The webinar was titled "Tapping into High-Level Synthesis for Improved Time to Market, Quality of Results, and IP Reuse." It was presented by David Pursley, senior product manager at Cadence, and was based on a Cadence presentation given at the recent Design Automation Conference.

You probably know that SystemC-based HLS can greatly accelerate productivity and time to market. That's because it works at a much higher level of abstraction than RTL coding and synthesis. What you may not know is that users are seeing up to 20% better quality of results (power, performance, area) and 5-10X faster verification. And for some, the biggest advantage of all is the ability to quickly retarget and reuse high-level IP blocks while generating a variety of potential micro-architectures.

HLS Reaches Out

Pursley started the webinar by noting that the Cadence purchase of Forte Design Systems is the "biggest news" for HLS thus far in 2014. The Forte Cynthesizer HLS tool, he said, is known for its strong quality of results for datapath-centric designs, world-class arithmetic IP, and valuable SystemC and IP development tools. The Cadence C-to-Silicon Compiler uniquely offers fine-grained control over quality of results, extensive visualization capabilities, and incremental synthesis ECO support. Between Forte and Cadence, 15 of the top 20 semiconductor companies use HLS, and there have been over 800 IC tapeouts.

Pursley noted that HLS has long been known for datapath-centric applications such as video, DSP, and image processing. In recent years, however, HLS has been used for more and more control-centric applications, such as Ethernet controllers, micro-controllers, and memory interface control.

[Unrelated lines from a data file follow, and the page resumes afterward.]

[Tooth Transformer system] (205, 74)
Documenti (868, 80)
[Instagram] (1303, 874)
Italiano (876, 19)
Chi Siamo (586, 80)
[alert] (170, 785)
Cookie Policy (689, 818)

So what exactly is HLS? "At a very fundamental level, HLS takes abstract descriptions and adds whatever detail is needed to produce RTL," Pursley said. As shown in the diagram below, HLS takes in SystemC and C++ synthesizable behavior models, creates the finite state machines (FSMs) and datapaths, and generates Verilog RTL that you can put into your existing HLS flow. Constraints and directives provide guidance to the HLS tool, and make it possible to quickly generate many different micro-architectures.

According to Pursley, benefits of HLS may include:

  • 10X better productivity and IP reuse. The technology separates functionality from implementation, and provides re-targetable high-level IP.
  • 5X faster and better verification. This is due to the use of fast transaction-level modeling (TLM) and a consistent verification platform.
  • 20% better quality of results (QoR) for power, area, and performance.

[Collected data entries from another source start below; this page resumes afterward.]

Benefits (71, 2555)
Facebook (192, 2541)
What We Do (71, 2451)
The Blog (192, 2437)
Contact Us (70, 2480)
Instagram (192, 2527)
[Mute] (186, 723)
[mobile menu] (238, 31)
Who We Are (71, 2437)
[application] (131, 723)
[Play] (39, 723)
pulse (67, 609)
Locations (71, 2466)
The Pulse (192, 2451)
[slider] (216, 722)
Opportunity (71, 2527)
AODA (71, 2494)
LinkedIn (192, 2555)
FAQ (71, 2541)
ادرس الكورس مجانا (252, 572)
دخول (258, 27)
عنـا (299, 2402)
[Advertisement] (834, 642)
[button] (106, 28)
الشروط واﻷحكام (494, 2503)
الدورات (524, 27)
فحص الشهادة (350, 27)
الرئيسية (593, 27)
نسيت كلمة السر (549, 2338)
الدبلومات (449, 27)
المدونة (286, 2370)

Wait a minute, you may be asking - how can automatically generated RTL code provide better QoR than hand-coded RTL Verilog? Pursley cited two reasons. One is that the HLS tool can do a better job of looking over the entire design to provide the best ways to share resources. Another reason is that you can quickly generate many RTL designs, and pick the best one. Pursley showed a customer example in which the synthesized code had a 0.8X area improvement over the handcrafted code, while taking just 2.9 weeks compared to 6 weeks for handcrafted RTL.

As shown below, HLS allows the designer to focus on functionality, architecture, and constraints. There is no need to break logic down into clock cycles, manually create the FSM, or provide explicit memory or register management.

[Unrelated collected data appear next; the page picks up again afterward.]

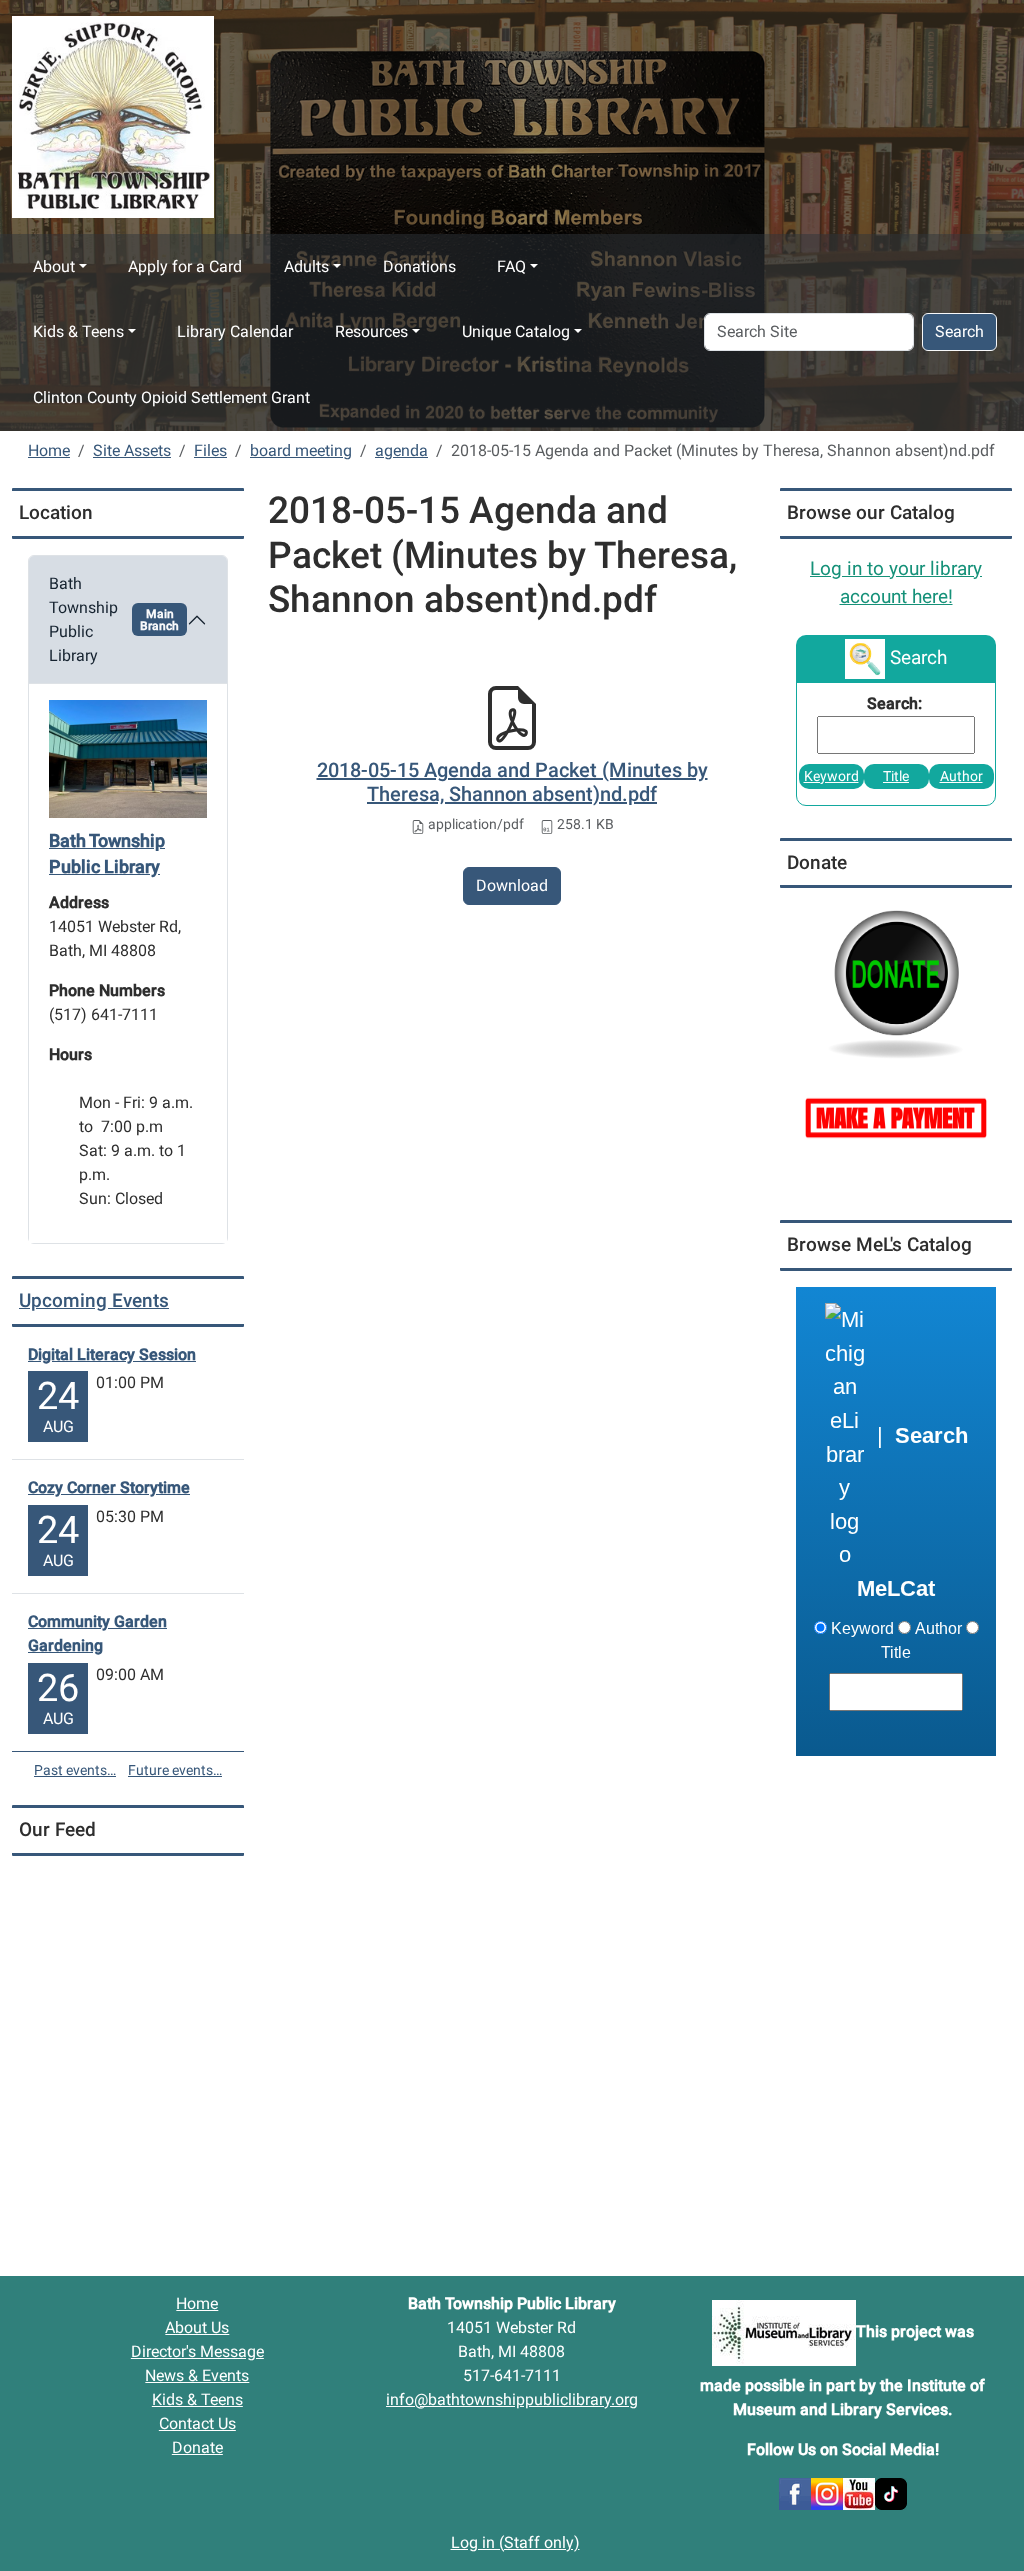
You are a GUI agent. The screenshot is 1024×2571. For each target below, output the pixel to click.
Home (49, 450)
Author (961, 776)
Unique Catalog (516, 331)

Pursley cautioned, however, that writing SystemC code is not the same as writing embedded software. The implementation is very different and the cost tradeoffs are different. For example, if you think about an imaging pipeline, it is commonplace for the software to operate on frames of data at any given time. In the hardware world that would be extremely expensive.

But using HLS is not the same as writing RTL, Pursley observed. In the presentation, he showed how the SystemC language standard provides a high level of abstraction along with the necessary hardware constructs.

The IP Edge

In the first generation of design, Pursley said, you may notice a 5-10X turnaround time improvement by using HLS. But the real "win" comes after that, when you start re-targeting and reusing high-level IP. Perhaps you need to move to a new technology node, a faster clock speed, an additional power reduction - "no matter what, you can come back to this [IP] code and generate any one of those variants just by changing the constraints," he said.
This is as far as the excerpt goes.